▸ **Problem to work on**
Reproduce the listing below word for word, keeping every line as it stands.

* * * * *

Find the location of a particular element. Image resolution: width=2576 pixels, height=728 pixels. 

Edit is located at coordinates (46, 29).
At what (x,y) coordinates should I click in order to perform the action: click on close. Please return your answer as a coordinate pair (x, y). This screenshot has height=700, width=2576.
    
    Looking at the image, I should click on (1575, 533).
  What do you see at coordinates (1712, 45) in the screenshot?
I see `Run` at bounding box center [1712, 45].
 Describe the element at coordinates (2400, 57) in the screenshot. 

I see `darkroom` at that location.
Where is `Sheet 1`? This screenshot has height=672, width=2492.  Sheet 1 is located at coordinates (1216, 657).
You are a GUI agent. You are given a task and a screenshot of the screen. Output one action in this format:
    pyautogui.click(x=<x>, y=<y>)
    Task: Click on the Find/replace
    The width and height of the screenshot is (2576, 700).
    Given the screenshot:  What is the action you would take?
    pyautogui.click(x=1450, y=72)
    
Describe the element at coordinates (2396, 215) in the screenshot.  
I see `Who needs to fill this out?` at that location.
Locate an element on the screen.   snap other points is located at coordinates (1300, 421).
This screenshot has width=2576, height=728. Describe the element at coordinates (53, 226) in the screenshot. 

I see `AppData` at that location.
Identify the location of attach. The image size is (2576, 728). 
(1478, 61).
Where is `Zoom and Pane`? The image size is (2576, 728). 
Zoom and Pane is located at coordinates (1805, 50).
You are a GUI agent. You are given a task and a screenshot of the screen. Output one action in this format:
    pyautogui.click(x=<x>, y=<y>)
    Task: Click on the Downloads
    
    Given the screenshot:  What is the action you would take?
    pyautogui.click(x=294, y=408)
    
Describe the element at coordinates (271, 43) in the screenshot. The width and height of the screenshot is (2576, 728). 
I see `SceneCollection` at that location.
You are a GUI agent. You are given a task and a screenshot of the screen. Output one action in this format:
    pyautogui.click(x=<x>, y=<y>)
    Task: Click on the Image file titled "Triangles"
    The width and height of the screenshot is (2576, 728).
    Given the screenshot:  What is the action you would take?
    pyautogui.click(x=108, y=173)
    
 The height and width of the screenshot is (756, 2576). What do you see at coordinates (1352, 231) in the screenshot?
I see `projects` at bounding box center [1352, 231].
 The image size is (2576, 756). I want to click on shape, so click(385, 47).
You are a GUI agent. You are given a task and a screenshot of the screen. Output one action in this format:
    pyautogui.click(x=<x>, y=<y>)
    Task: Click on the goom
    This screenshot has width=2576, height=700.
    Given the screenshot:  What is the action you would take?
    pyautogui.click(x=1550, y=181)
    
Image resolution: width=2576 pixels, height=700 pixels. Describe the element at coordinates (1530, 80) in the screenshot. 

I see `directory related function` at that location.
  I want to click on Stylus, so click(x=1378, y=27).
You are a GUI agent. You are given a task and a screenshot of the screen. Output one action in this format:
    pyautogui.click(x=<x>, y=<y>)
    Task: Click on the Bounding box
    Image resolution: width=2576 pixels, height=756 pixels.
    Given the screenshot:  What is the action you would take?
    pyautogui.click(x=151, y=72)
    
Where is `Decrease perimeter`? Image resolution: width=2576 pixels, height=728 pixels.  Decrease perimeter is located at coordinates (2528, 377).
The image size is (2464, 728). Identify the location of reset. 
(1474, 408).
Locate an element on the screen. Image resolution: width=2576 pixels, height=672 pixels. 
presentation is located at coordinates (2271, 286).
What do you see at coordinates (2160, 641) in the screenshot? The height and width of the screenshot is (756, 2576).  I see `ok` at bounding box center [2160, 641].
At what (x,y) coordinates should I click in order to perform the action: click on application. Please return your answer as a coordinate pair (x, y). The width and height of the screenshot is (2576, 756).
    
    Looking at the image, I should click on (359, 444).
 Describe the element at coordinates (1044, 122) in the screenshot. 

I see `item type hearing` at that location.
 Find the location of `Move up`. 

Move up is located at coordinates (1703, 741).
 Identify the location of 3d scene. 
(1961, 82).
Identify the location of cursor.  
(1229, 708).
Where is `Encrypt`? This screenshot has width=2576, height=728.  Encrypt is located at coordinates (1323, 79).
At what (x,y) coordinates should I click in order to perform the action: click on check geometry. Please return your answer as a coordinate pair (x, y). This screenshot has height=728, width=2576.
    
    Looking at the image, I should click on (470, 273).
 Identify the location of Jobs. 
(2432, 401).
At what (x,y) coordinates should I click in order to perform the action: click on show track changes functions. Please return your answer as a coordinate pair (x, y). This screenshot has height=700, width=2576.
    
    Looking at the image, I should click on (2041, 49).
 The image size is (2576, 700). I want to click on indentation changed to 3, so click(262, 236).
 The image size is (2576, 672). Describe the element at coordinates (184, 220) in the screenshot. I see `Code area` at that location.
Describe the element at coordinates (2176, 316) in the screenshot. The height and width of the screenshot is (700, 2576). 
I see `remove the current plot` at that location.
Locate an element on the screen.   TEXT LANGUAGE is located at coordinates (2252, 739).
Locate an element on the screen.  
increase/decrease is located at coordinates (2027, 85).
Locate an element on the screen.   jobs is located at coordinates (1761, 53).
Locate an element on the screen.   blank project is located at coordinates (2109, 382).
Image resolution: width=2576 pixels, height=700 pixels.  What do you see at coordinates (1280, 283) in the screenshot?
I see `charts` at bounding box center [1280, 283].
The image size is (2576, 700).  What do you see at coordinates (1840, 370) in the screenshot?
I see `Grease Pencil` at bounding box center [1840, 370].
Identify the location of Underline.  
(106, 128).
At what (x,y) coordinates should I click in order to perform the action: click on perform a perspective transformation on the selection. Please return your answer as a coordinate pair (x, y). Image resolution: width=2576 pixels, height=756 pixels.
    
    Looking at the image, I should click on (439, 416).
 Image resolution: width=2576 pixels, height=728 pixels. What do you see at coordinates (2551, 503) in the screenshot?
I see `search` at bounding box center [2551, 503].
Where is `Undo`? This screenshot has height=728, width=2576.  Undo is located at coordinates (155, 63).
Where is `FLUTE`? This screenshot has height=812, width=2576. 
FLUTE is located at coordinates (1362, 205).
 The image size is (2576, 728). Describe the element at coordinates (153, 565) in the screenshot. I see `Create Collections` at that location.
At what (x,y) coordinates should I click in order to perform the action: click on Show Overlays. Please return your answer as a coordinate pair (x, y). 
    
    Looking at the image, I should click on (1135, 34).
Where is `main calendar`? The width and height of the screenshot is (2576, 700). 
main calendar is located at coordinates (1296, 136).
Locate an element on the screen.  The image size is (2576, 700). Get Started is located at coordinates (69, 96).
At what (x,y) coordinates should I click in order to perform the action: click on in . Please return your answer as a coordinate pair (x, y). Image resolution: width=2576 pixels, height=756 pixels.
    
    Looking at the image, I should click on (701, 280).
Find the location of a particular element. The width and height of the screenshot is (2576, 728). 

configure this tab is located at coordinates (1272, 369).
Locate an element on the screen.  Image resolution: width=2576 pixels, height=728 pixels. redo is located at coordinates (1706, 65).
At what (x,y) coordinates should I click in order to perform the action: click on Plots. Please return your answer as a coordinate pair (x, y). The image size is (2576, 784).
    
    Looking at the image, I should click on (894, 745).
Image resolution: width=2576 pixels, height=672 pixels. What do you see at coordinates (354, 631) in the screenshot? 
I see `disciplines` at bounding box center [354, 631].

* * * * *

▸ **Right answer**
Find the location of a particular element. Image resolution: width=2576 pixels, height=728 pixels. 

Edit is located at coordinates (46, 29).
At what (x,y) coordinates should I click in order to perform the action: click on close. Please return your answer as a coordinate pair (x, y). This screenshot has height=700, width=2576.
    
    Looking at the image, I should click on (1575, 533).
  What do you see at coordinates (1712, 45) in the screenshot?
I see `Run` at bounding box center [1712, 45].
 Describe the element at coordinates (2400, 57) in the screenshot. 

I see `darkroom` at that location.
Where is `Sheet 1`? This screenshot has height=672, width=2492.  Sheet 1 is located at coordinates (1216, 657).
You are a GUI agent. You are given a task and a screenshot of the screen. Output one action in this format:
    pyautogui.click(x=<x>, y=<y>)
    Task: Click on the Find/replace
    The width and height of the screenshot is (2576, 700).
    Given the screenshot:  What is the action you would take?
    pyautogui.click(x=1450, y=72)
    
Describe the element at coordinates (2396, 215) in the screenshot.  
I see `Who needs to fill this out?` at that location.
Locate an element on the screen.   snap other points is located at coordinates (1300, 421).
This screenshot has width=2576, height=728. Describe the element at coordinates (53, 226) in the screenshot. 

I see `AppData` at that location.
Identify the location of attach. The image size is (2576, 728). 
(1478, 61).
Where is `Zoom and Pane`? The image size is (2576, 728). 
Zoom and Pane is located at coordinates (1805, 50).
You are a GUI agent. You are given a task and a screenshot of the screen. Output one action in this format:
    pyautogui.click(x=<x>, y=<y>)
    Task: Click on the Downloads
    
    Given the screenshot:  What is the action you would take?
    pyautogui.click(x=294, y=408)
    
Describe the element at coordinates (271, 43) in the screenshot. The width and height of the screenshot is (2576, 728). 
I see `SceneCollection` at that location.
You are a GUI agent. You are given a task and a screenshot of the screen. Output one action in this format:
    pyautogui.click(x=<x>, y=<y>)
    Task: Click on the Image file titled "Triangles"
    The width and height of the screenshot is (2576, 728).
    Given the screenshot:  What is the action you would take?
    pyautogui.click(x=108, y=173)
    
 The height and width of the screenshot is (756, 2576). What do you see at coordinates (1352, 231) in the screenshot?
I see `projects` at bounding box center [1352, 231].
 The image size is (2576, 756). I want to click on shape, so click(385, 47).
You are a GUI agent. You are given a task and a screenshot of the screen. Output one action in this format:
    pyautogui.click(x=<x>, y=<y>)
    Task: Click on the goom
    This screenshot has width=2576, height=700.
    Given the screenshot:  What is the action you would take?
    pyautogui.click(x=1550, y=181)
    
Image resolution: width=2576 pixels, height=700 pixels. Describe the element at coordinates (1530, 80) in the screenshot. 

I see `directory related function` at that location.
  I want to click on Stylus, so click(x=1378, y=27).
You are a GUI agent. You are given a task and a screenshot of the screen. Output one action in this format:
    pyautogui.click(x=<x>, y=<y>)
    Task: Click on the Bounding box
    Image resolution: width=2576 pixels, height=756 pixels.
    Given the screenshot:  What is the action you would take?
    pyautogui.click(x=151, y=72)
    
Where is `Decrease perimeter`? Image resolution: width=2576 pixels, height=728 pixels.  Decrease perimeter is located at coordinates (2528, 377).
The image size is (2464, 728). Identify the location of reset. 
(1474, 408).
Locate an element on the screen. Image resolution: width=2576 pixels, height=672 pixels. 
presentation is located at coordinates (2271, 286).
What do you see at coordinates (2160, 641) in the screenshot? The height and width of the screenshot is (756, 2576).  I see `ok` at bounding box center [2160, 641].
At what (x,y) coordinates should I click in order to perform the action: click on application. Please return your answer as a coordinate pair (x, y). The width and height of the screenshot is (2576, 756).
    
    Looking at the image, I should click on (359, 444).
 Describe the element at coordinates (1044, 122) in the screenshot. 

I see `item type hearing` at that location.
 Find the location of `Move up`. 

Move up is located at coordinates (1703, 741).
 Identify the location of 3d scene. 
(1961, 82).
Identify the location of cursor.  
(1229, 708).
Where is `Encrypt`? This screenshot has width=2576, height=728.  Encrypt is located at coordinates (1323, 79).
At what (x,y) coordinates should I click in order to perform the action: click on check geometry. Please return your answer as a coordinate pair (x, y). This screenshot has height=728, width=2576.
    
    Looking at the image, I should click on (470, 273).
 Identify the location of Jobs. 
(2432, 401).
At what (x,y) coordinates should I click in order to perform the action: click on show track changes functions. Please return your answer as a coordinate pair (x, y). This screenshot has height=700, width=2576.
    
    Looking at the image, I should click on (2041, 49).
 The image size is (2576, 700). I want to click on indentation changed to 3, so click(262, 236).
 The image size is (2576, 672). Describe the element at coordinates (184, 220) in the screenshot. I see `Code area` at that location.
Describe the element at coordinates (2176, 316) in the screenshot. The height and width of the screenshot is (700, 2576). 
I see `remove the current plot` at that location.
Locate an element on the screen.   TEXT LANGUAGE is located at coordinates (2252, 739).
Locate an element on the screen.  
increase/decrease is located at coordinates (2027, 85).
Locate an element on the screen.   jobs is located at coordinates (1761, 53).
Locate an element on the screen.   blank project is located at coordinates (2109, 382).
Image resolution: width=2576 pixels, height=700 pixels.  What do you see at coordinates (1280, 283) in the screenshot?
I see `charts` at bounding box center [1280, 283].
The image size is (2576, 700).  What do you see at coordinates (1840, 370) in the screenshot?
I see `Grease Pencil` at bounding box center [1840, 370].
Identify the location of Underline.  
(106, 128).
At what (x,y) coordinates should I click in order to perform the action: click on perform a perspective transformation on the selection. Please return your answer as a coordinate pair (x, y). Image resolution: width=2576 pixels, height=756 pixels.
    
    Looking at the image, I should click on (439, 416).
 Image resolution: width=2576 pixels, height=728 pixels. What do you see at coordinates (2551, 503) in the screenshot?
I see `search` at bounding box center [2551, 503].
Where is `Undo`? This screenshot has height=728, width=2576.  Undo is located at coordinates (155, 63).
Where is `FLUTE`? This screenshot has height=812, width=2576. 
FLUTE is located at coordinates (1362, 205).
 The image size is (2576, 728). Describe the element at coordinates (153, 565) in the screenshot. I see `Create Collections` at that location.
At what (x,y) coordinates should I click in order to perform the action: click on Show Overlays. Please return your answer as a coordinate pair (x, y). 
    
    Looking at the image, I should click on (1135, 34).
Where is `main calendar`? The width and height of the screenshot is (2576, 700). 
main calendar is located at coordinates (1296, 136).
Locate an element on the screen.  The image size is (2576, 700). Get Started is located at coordinates (69, 96).
At what (x,y) coordinates should I click in order to perform the action: click on in . Please return your answer as a coordinate pair (x, y). Image resolution: width=2576 pixels, height=756 pixels.
    
    Looking at the image, I should click on (701, 280).
Find the location of a particular element. The width and height of the screenshot is (2576, 728). 

configure this tab is located at coordinates (1272, 369).
Locate an element on the screen.  Image resolution: width=2576 pixels, height=728 pixels. redo is located at coordinates (1706, 65).
At what (x,y) coordinates should I click in order to perform the action: click on Plots. Please return your answer as a coordinate pair (x, y). The image size is (2576, 784).
    
    Looking at the image, I should click on (894, 745).
Image resolution: width=2576 pixels, height=672 pixels. What do you see at coordinates (354, 631) in the screenshot? 
I see `disciplines` at bounding box center [354, 631].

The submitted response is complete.